*Material to process:*
----
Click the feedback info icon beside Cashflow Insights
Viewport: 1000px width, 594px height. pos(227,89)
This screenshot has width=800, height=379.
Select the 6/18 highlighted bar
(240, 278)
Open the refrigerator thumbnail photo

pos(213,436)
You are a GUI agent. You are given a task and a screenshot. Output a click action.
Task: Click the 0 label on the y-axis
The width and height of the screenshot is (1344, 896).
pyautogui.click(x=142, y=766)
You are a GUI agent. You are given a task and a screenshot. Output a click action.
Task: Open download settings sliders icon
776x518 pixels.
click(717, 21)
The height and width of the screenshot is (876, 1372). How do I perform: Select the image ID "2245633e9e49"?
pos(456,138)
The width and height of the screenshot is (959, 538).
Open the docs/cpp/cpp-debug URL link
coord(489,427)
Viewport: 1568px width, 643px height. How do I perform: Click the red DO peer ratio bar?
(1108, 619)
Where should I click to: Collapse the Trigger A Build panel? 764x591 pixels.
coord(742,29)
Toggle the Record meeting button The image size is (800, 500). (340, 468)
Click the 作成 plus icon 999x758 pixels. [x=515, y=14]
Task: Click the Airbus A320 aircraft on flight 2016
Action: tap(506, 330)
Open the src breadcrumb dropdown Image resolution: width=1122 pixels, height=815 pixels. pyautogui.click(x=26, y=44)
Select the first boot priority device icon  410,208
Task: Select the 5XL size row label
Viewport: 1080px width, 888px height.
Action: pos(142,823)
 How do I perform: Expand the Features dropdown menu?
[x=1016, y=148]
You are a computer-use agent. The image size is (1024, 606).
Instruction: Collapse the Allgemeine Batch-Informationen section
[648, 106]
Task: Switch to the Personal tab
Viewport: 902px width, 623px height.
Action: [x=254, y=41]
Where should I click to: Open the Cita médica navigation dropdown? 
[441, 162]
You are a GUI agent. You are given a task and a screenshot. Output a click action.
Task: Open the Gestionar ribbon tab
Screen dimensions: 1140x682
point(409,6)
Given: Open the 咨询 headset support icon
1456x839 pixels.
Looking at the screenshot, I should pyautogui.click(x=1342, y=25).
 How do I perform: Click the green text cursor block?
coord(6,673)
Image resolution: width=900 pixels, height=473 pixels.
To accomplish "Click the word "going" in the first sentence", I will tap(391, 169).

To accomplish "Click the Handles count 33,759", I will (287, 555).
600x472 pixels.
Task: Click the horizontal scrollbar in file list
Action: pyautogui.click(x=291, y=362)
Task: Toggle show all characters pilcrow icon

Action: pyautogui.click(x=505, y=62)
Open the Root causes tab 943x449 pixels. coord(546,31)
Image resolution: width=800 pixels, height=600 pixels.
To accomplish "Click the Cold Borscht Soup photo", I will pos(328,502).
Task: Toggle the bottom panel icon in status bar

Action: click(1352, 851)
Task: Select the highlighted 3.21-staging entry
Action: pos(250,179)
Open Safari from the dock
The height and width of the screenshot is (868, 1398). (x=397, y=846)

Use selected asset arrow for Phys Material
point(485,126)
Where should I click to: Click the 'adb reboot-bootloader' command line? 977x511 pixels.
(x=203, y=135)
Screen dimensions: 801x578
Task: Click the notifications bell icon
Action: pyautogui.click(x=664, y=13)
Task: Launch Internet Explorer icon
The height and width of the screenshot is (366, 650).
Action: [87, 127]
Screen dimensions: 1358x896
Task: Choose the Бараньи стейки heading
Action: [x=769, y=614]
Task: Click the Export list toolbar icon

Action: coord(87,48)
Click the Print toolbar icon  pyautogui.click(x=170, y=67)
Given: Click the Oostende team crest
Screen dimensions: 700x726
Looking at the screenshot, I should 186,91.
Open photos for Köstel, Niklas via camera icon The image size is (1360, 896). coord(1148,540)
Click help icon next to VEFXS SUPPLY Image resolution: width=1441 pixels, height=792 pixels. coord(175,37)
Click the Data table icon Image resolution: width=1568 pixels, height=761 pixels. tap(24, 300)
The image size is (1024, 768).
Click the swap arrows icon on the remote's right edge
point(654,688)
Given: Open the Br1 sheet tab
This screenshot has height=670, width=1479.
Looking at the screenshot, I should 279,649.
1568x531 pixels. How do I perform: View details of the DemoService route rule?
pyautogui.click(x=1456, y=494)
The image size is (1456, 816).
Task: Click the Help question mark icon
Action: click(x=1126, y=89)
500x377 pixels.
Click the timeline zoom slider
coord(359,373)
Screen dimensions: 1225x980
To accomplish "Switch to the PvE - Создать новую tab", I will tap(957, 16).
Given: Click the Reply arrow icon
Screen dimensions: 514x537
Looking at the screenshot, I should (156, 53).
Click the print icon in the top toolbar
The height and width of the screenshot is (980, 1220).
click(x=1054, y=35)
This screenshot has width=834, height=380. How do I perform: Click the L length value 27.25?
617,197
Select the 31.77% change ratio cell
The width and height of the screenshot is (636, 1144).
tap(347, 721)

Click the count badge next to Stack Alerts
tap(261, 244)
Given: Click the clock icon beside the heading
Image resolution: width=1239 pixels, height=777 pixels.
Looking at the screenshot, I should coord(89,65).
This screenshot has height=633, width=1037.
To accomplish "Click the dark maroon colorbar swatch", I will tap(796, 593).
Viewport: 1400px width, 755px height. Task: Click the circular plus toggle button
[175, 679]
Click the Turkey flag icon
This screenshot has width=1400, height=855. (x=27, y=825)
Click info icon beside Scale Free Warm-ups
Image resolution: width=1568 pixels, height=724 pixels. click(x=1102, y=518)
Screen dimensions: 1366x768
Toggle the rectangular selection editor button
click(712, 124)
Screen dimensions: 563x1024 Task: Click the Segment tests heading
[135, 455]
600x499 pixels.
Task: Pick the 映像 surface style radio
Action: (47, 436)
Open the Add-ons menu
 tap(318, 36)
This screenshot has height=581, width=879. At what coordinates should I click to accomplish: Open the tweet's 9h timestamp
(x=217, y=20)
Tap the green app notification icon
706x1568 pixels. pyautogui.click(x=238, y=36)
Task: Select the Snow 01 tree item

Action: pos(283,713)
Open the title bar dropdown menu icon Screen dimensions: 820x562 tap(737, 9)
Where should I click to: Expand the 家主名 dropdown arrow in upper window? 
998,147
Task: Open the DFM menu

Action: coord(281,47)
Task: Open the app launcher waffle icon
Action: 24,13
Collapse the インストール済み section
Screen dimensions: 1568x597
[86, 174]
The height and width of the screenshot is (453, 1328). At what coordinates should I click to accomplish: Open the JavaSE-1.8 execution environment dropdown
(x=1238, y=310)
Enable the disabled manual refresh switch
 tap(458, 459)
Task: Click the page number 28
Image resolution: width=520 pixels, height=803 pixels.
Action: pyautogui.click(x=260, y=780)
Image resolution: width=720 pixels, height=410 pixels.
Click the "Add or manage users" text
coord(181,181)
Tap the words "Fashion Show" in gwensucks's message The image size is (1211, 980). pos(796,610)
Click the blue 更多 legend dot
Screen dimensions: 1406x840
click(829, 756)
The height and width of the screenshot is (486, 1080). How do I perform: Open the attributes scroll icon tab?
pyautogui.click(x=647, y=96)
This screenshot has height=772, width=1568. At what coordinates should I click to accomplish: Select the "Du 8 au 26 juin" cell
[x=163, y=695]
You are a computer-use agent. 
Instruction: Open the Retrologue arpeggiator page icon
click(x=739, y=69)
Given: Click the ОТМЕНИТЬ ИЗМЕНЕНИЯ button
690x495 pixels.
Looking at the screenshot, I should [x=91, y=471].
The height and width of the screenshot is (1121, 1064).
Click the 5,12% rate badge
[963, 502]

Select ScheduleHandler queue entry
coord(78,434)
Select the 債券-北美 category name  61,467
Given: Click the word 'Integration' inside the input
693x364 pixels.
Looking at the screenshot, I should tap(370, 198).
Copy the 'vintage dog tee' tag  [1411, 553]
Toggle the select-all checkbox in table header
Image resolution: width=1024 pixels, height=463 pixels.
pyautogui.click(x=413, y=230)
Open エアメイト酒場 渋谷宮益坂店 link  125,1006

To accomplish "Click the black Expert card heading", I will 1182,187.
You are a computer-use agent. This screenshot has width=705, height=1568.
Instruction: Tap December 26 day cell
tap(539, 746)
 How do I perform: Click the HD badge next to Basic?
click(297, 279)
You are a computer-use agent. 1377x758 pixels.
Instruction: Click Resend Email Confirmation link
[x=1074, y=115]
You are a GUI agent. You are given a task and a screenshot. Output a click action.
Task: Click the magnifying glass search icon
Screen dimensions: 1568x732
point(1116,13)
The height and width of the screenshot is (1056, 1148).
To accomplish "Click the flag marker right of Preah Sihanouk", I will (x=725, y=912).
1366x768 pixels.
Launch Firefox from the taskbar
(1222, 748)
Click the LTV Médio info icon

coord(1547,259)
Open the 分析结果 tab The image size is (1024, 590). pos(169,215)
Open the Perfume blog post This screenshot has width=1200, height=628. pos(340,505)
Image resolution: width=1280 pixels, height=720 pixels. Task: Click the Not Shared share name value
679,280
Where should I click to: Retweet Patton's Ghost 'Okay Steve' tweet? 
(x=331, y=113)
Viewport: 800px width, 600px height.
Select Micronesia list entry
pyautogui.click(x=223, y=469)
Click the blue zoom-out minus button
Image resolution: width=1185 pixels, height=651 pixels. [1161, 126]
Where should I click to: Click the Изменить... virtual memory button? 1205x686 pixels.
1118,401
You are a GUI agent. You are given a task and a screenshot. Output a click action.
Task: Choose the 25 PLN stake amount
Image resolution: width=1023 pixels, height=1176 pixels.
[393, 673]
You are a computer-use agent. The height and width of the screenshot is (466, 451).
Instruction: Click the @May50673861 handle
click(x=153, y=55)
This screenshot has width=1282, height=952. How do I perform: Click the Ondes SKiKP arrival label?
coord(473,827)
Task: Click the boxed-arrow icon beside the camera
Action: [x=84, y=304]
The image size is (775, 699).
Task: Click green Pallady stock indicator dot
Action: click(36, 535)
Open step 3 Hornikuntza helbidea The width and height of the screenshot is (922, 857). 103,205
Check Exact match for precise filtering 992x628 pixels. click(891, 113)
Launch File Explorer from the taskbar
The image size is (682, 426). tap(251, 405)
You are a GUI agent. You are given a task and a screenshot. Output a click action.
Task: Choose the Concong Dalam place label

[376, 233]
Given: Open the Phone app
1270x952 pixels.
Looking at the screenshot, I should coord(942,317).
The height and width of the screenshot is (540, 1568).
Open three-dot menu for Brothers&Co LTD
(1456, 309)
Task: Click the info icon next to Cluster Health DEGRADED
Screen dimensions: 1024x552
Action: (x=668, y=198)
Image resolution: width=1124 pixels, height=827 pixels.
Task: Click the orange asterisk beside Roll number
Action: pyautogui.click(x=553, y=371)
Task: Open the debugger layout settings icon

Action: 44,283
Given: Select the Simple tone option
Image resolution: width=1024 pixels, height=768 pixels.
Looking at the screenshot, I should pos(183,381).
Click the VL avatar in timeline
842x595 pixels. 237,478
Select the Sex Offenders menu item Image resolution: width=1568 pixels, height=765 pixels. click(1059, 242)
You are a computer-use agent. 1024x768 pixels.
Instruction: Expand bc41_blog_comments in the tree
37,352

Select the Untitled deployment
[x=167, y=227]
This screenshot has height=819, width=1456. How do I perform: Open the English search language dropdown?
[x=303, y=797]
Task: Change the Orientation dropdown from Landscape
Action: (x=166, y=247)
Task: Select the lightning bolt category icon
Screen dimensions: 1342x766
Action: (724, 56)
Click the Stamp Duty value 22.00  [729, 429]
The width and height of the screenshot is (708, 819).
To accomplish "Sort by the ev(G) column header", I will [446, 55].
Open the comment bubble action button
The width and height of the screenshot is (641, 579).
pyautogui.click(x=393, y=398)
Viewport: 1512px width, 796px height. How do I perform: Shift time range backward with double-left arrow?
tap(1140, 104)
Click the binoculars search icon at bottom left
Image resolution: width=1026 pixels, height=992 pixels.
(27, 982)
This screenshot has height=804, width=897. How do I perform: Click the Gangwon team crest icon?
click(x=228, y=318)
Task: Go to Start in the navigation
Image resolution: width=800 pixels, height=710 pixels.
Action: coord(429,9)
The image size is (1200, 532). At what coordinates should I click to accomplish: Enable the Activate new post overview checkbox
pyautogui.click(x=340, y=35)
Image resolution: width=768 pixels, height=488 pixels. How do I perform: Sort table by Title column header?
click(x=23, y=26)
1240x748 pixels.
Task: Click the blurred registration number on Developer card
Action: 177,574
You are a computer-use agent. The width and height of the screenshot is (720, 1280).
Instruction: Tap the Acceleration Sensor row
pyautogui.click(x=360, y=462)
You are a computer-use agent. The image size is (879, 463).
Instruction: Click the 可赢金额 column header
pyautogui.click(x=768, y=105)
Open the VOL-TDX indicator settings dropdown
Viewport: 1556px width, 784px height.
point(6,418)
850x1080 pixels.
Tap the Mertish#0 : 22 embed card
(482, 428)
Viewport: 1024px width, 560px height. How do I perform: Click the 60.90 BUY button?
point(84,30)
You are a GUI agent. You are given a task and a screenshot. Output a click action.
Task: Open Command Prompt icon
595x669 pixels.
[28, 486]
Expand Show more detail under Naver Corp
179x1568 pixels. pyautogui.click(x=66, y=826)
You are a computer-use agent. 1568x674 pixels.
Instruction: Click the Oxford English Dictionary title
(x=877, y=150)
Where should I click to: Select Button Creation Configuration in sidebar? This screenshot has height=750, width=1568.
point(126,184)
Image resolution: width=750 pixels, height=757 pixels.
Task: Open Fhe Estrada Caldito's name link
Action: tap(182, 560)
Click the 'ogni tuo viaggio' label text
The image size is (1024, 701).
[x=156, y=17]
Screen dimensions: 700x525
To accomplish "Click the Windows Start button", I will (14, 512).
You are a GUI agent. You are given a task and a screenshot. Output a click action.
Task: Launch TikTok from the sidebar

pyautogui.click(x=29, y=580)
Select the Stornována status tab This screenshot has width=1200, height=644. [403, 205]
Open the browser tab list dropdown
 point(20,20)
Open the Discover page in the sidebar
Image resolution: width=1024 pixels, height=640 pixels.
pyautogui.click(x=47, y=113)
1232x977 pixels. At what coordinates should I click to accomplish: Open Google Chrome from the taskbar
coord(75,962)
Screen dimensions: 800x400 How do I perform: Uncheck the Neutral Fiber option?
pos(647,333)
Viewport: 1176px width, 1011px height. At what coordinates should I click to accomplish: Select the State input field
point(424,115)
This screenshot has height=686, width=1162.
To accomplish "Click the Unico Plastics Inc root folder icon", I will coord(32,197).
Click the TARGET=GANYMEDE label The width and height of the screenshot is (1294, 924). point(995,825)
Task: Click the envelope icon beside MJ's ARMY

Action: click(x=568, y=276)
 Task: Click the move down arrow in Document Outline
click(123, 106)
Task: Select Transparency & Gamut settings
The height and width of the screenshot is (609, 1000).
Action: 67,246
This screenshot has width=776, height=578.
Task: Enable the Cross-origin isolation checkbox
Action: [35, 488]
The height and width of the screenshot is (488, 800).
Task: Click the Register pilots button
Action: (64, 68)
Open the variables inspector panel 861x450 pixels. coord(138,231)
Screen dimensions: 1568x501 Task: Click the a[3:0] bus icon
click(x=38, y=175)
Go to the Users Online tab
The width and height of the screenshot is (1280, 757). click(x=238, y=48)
----
*What the task requires:* Only lines with the word "first" belong in the answer; copy each of them from the material above.

*Exercise answer:*
Select the first boot priority device icon  410,208
To accomplish "Click the word "going" in the first sentence", I will tap(391, 169).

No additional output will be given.